Bisnis.com, JAKARTA - PT Arkha Jayanti Persada Tbk. meningkatkan kapasitas produksi fabrikasi hingga 80% setelah resmi IPO pada Rabu (10/7/2019), guna mengejar pertumbuhan topline dan bottomline sekitar 30%-40% pada 2019.
President Director Arkha Jayanti Persada Dwi Hartanto mengatakan, setelah IPO perseroan akan meningkatkan kapasitas fabrikasi dari saat ini 20% menjadi 80% hingga akhir tahun ini. Kapasitas fabrikasi 20% setara dengan 5.000 ton per tahun.
"Kapasitas 20% setara dengan 5.000 ton. Artinya, jika 100% masih bisa 4 kalinya," katanya di Bursa Efek Indonesia, Rabu (10/7/2019).

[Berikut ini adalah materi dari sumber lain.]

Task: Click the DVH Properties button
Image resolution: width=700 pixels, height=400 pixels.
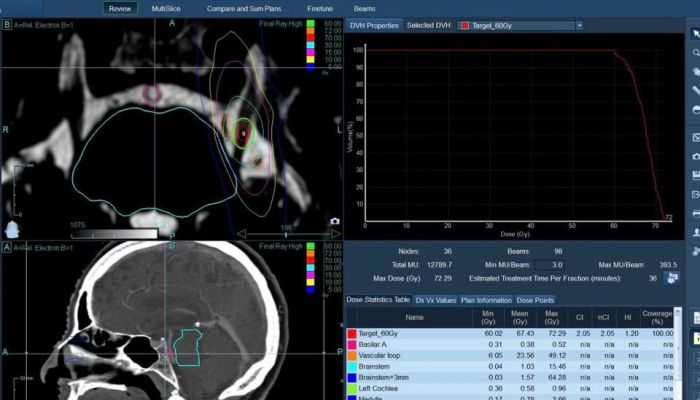Action: pyautogui.click(x=375, y=25)
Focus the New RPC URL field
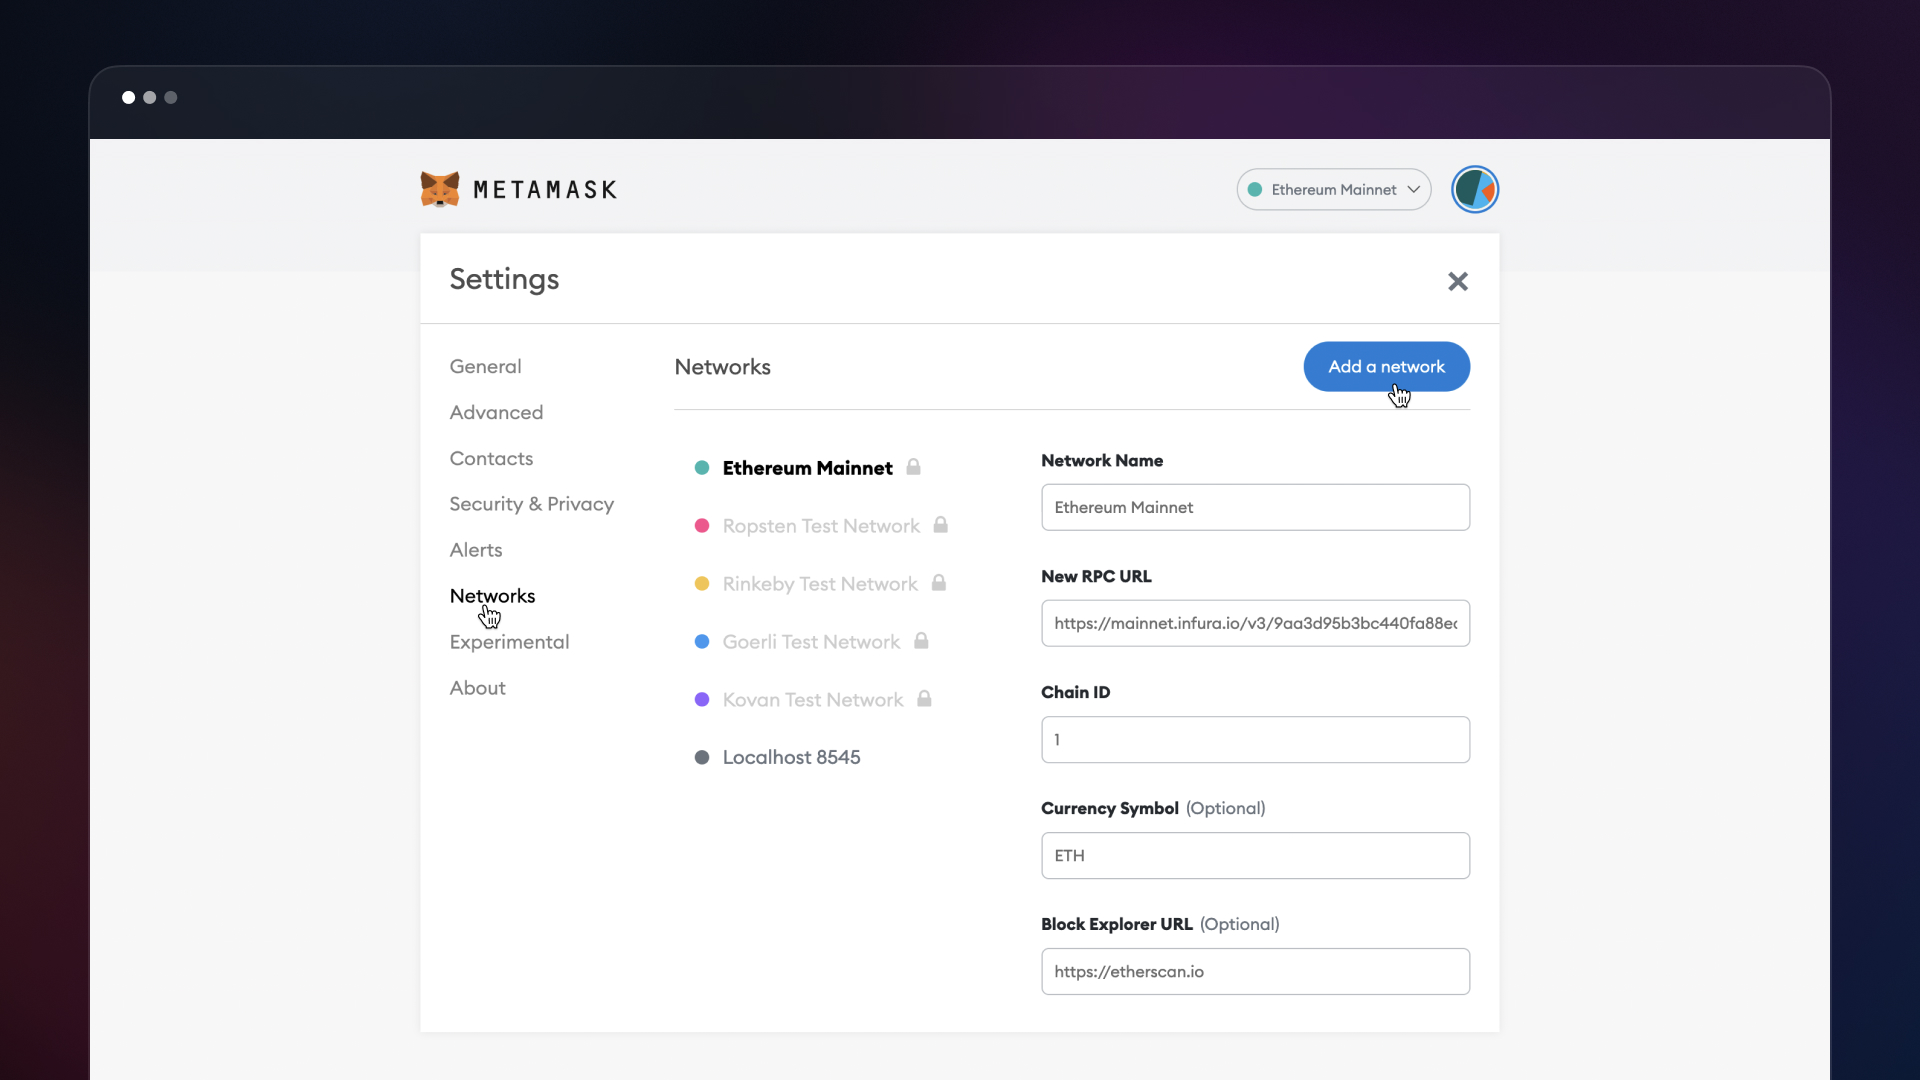The width and height of the screenshot is (1920, 1080). click(x=1254, y=623)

Emiten dengan kode saham ARKA ini merupakan perusahaan yang bergerak di industri manufaktur dan fabrikasi komponen alat-alat berat, karoseri body dymp truck, konstruksi baja, fabrikasi oil and gas. Beberapa perusahaan alat berat menjadi pelanggannya di antaranya PT Komatsu Indonesia dan PT Hino Motor Sales Indonesia.
Dwi optimistis upaya meningkatkan kapasitas fabrikasi dapat mendorong perolehan topline maupun bottomline tumbuh 30%-40%. Optimisme ini seiring dengan langkah pemerintah menggenjot program kerja di bidang infrastruktur.
Pada 2018, perseroan mengantongi penjualan dan laba bersih masing masing sebesar Rp104,33 miliar dan Rp2,11 miliar. Dengan demikian, ARKA mengincar penjualan dan laba bersih masing-masing dapat mencapai Rp146,06 miliar dan Rp2,95 miliar.
Baca Juga
Hingga semester I/2019, perseroan telah menyerap kontrak senilai Rp25 miliar. Dwi berharap perseroan dapat menyerap kontrak senilai Rp75 miliar pada 5 bulan yang tersisa di tahun ini.
Target kontrak terdekat, ARKA membidik fabrikasi dari proyek Pertamina di Bojonegoro. Selain mengincar proyek BUMN, perseroan juga terlibat dalam proyek infrastruktur lain, seperti pembangunan AEON Mall Sentul Bogor.
"Karena pertambangan agak melemah, kami sekarang menggenjot kontrak di bidang infrastruktur seperti BUMN Karya untuk pembangunan jembatan rel kereta api Jombang- Madiun," imbuhnya.
Pada penawaran umum perdana saham, perseroan mengantongi dana segar Rp118 miliar. Sebesar 70% di antaranya digunakan untuk kebutuhan modal kerja berupa bahan baku dan bahan pembantu. Adapun, 30% lainnya digunakan untuk pembayaran utang bank dan utang kepada pemasok.